The one who had his engine running.
Physicists are made very aware of relativistic mass increase when they try to accelerate electrons to moderately high velocities. If you use a simple cyclotron, then they just reach a limit to their top speed. You need to modify the magnetic field or driving frequency to get higher speeds to make the increased masses go in a circle of appropriate diameter. It's called a betatron.
I'm not sure how that relates to your foregoing statements, lightarrow. Of course, the electrons aren't in an inertial frame when they're in the betatron.
Title: Special relativity question
Post by: Dick1038 on 05/11/2007 17:01:51: Well, kinetic energy depends upon the "relative" quantity velocity. So a moving object has different kinetic energy for different observers?

The Earth is speeding around the sun, the sun is speeding around the galaxy, the galaxy is speeding through the universe. So, the Earth's kinetic energy depends on where the observer is located.

I know that I solved physics problems involving kinetic energy by using the velocity stated in the text book or on the exam and I got the right answer if I didn't make any algebra or computational errors.
Title: Special relativity question
Post by: lightarrow on 05/11/2007 20:30:10: Quote from: sophiecentaur on 04/11/2007 18:26:05
The idea of increasing mass as you get faster relates to kinetic energy that you gain.
Who gains the mass when there are two observers involved in an experiment?
The one who had his engine running.
Physicists are made very aware of relativistic mass increase when they try to accelerate electrons to moderately high velocities. If you use a simple cyclotron, then they just reach a limit to their top speed. You need to modify the magnetic field or driving frequency to get higher speeds to make the increased masses go in a circle of appropriate diameter. It's called a betatron.
I'm not sure how that relates to your foregoing statements, lightarrow. Of course, the electrons aren't in an inertial frame when they're in the betatron.
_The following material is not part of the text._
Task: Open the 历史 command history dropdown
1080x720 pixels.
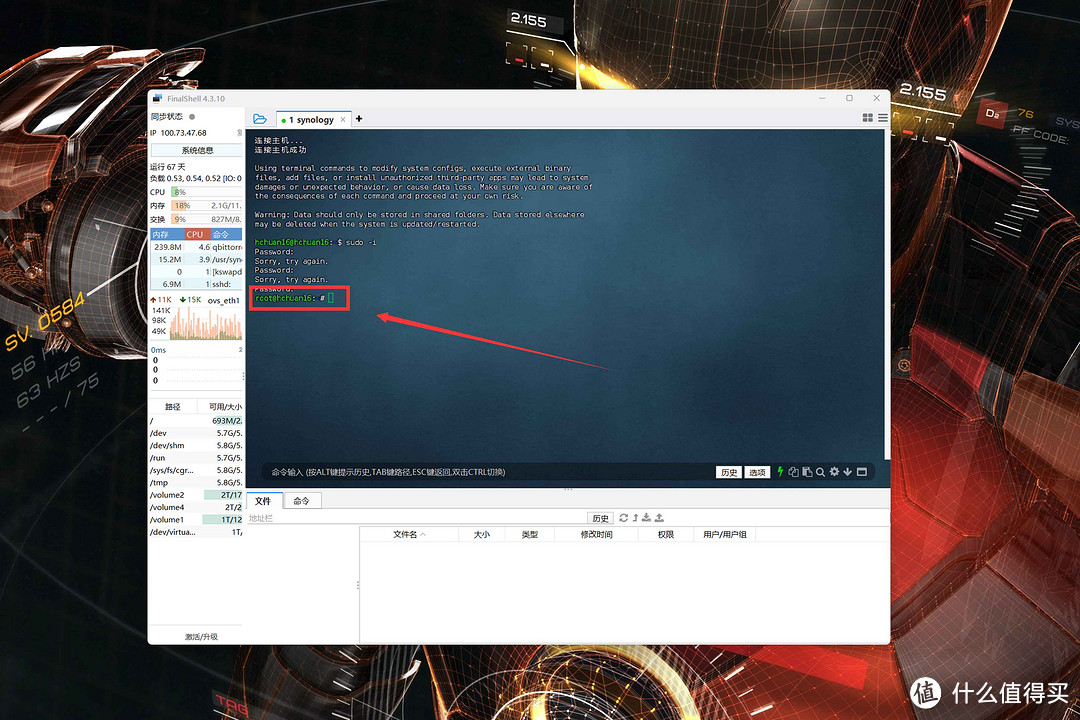Action: click(x=729, y=472)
And I'm not sure if you want to say that relativistic mass is a useful concept or not or whatever.
Anyway, considering a fast moving charged particle's trajectory, it's true that you can ascribe the effect to a greater mass, but the problem is that this would be a "transverse mass" which dependence on the particle's velocity v is different from that of the "longitudinal mass" and this makes the concept of relativistic mass too complicated.

If you call F the force on the particle, m, v and a its (rest) mass, velocity and acceleration (in bold to mean they are vectors), you have:

F = ma/Sqrt[1 - (v/c)²] + m(v•a)v/c²[Sqrt[1 - (v/c)²]]³

where "•" means scalar product.

So, when the particle's speed v is transverse to its acceleration a, F = ma/Sqrt[1 - (v/c)²] and you can say that F/a, that is, the "mass", is m/Sqrt[1 - (v/c)²] = relativistic mass.
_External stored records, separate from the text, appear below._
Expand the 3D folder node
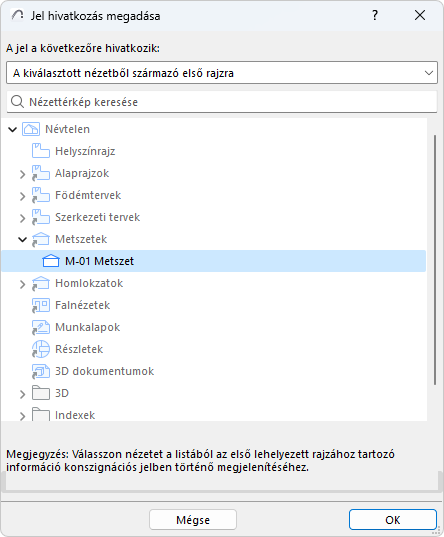This screenshot has height=537, width=444. (22, 394)
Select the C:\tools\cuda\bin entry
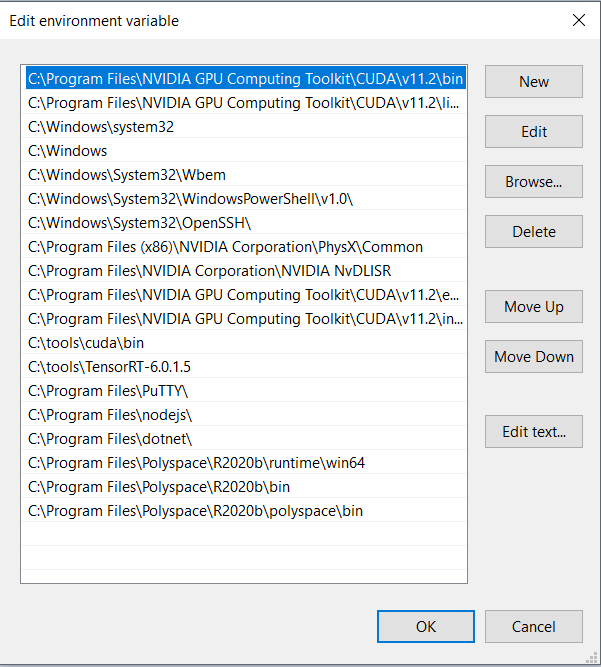This screenshot has height=667, width=601. [x=85, y=343]

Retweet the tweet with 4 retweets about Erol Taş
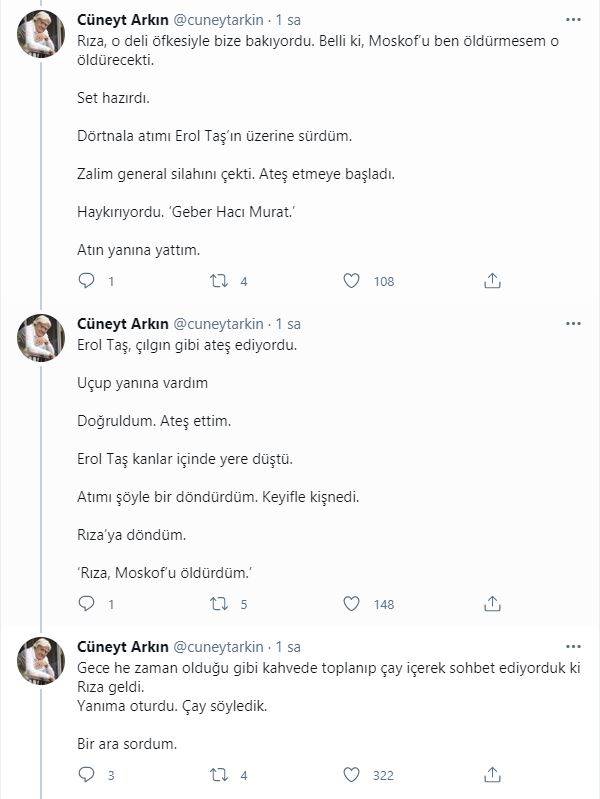coord(219,281)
But when the acceleration is not transverse to the velocity, you see well that the result is different.
Title: Special relativity question
Post by: lyner on 05/11/2007 23:08:38: Even in linear motion, the energy for incremental speed change gets disproportionately high as you approach c. The simple m v squared /2 no longer applies. Why does this not imply an increase in mass?
Title: Special relativity question
Post by: lightarrow on 06/11/2007 17:13:43: Quote from: sophiecentaur on 05/11/2007 23:08:38
Even in linear motion, the energy for incremental speed change gets disproportionately high as you approach c. The simple m v squared /2 no longer applies. Why does this not imply an increase in mass?

Please, give me your preferred definition of mass and then I can answer you. In the case you have written it would seem that your definition of mass should be (1/v)dE/dv; is it the case?